When it came to implementing the speaker, we started by simply seeing the range of products available. Like the box material, we were hoping we could find something pre-made simplify the construction. We were unable to find a readily available speaker that would meet our specifications and design limitations. As such, we are planning to build the speaker system primarily from scratch. The speaker itself was selected with regards to size (ability to fit in our specified box), frequency response (flat within ±3dB from 200Hz-20KHz), and price (original budget estimate was $75). The other components were selected with primary considerations of functionality with the speaker. The key components are:
- Cone size of 2.5”, flat frequency response within ±3dB from 200Hz to 10KHz
- We have selected the Vifa NE85W2.5" Full Range Speaker ($27.40)
- 15W, full-range, mono
- We have selected the FK607: Power Amplifier Kit BTL 15W ($9.95)
- 12VDC, 1.5 amps
- We have selected the ARM Electronics 12VDC 1.5 Amp DC Regulated Power Supply ($13.00)
- We will be building the enclosure for the speaker according to recommended design specified by the speaker manufacturers
- Enclosure will be made from 0.5” plywood and have dimensions 5” long x 3” wide x 3.75” deep (see Speaker Enclosure Considerations for more information)
Overall Timeline, Status, and Future Goals
The project began in Spring 2010.
At this point, we are in the detailed design phase.

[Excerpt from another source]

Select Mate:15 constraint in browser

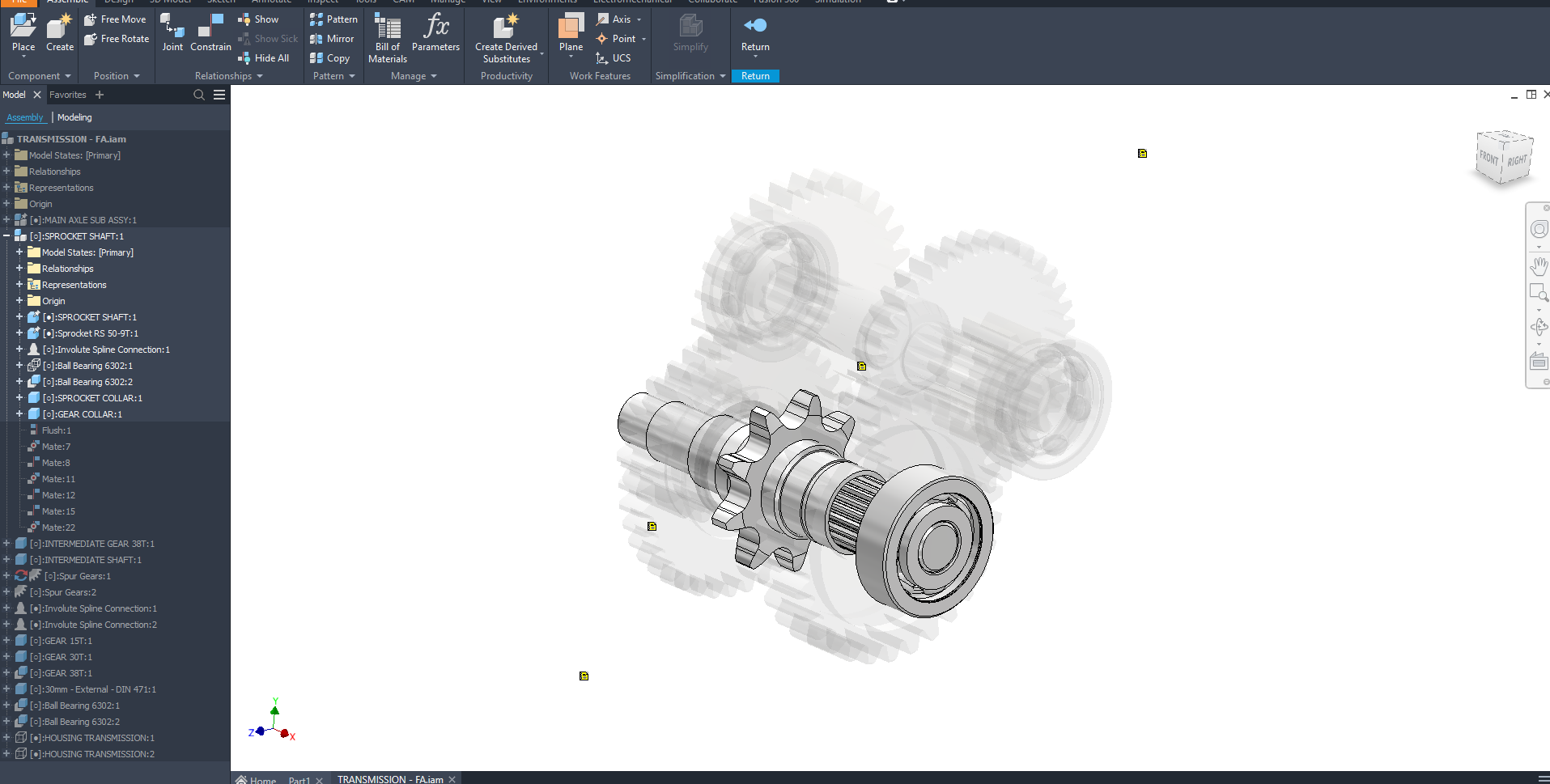[x=58, y=511]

We have a design complete with detailed documentation available on SharePoint (SLAC > Project Documentation > HAIC > Design Documentation).Some of the materials and components have been purchased and are in the EPICS lab in the SLAC locker. Currently, detailed instructions for ordering additional materials, constructing the device, and methods for testing acoustic properties are being written so that it can be quickly and efficiently completed next semester.